**Work to complete**
Extract the line that contains "Upload files to the file browser" and every line after it through the end of the records below, exactly as written, leaving out any pictures.

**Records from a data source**
^^^^^^^^^^^^^^^^
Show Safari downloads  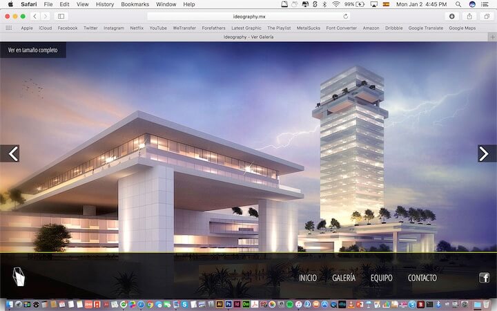452,16
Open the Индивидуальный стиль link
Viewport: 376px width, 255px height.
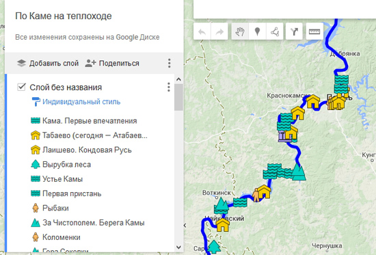point(81,102)

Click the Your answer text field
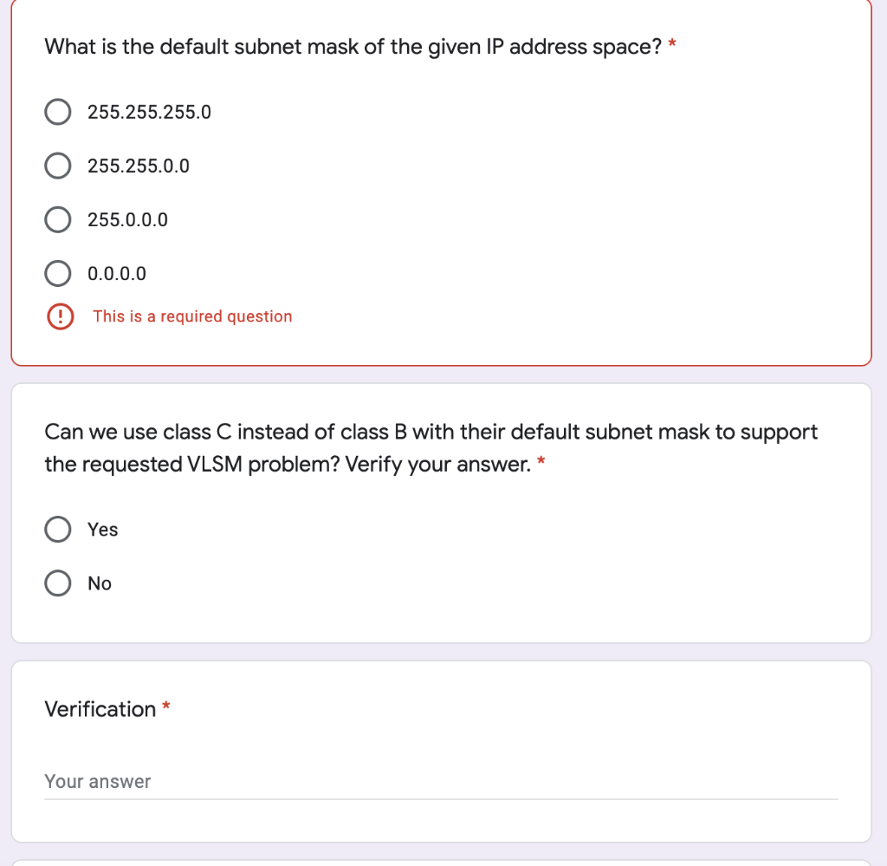pos(441,781)
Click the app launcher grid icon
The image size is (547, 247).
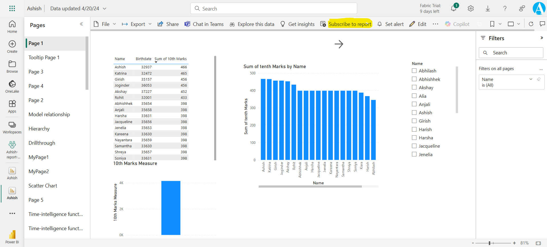point(12,9)
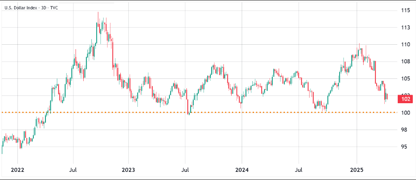This screenshot has height=180, width=416.
Task: Click the Jul label between 2022 and 2023
Action: coord(74,169)
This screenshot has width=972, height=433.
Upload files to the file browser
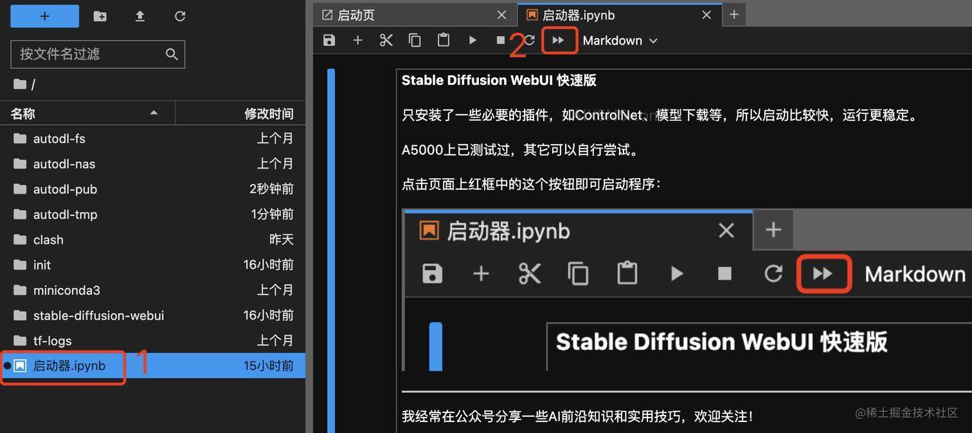140,16
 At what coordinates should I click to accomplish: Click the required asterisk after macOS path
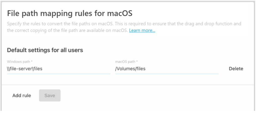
^^^^^^^^^^^^^^^^
**Written response**
Upload files to the file browser
140,16
 At what coordinates should I click to accomplish: Click the required asterisk after macOS path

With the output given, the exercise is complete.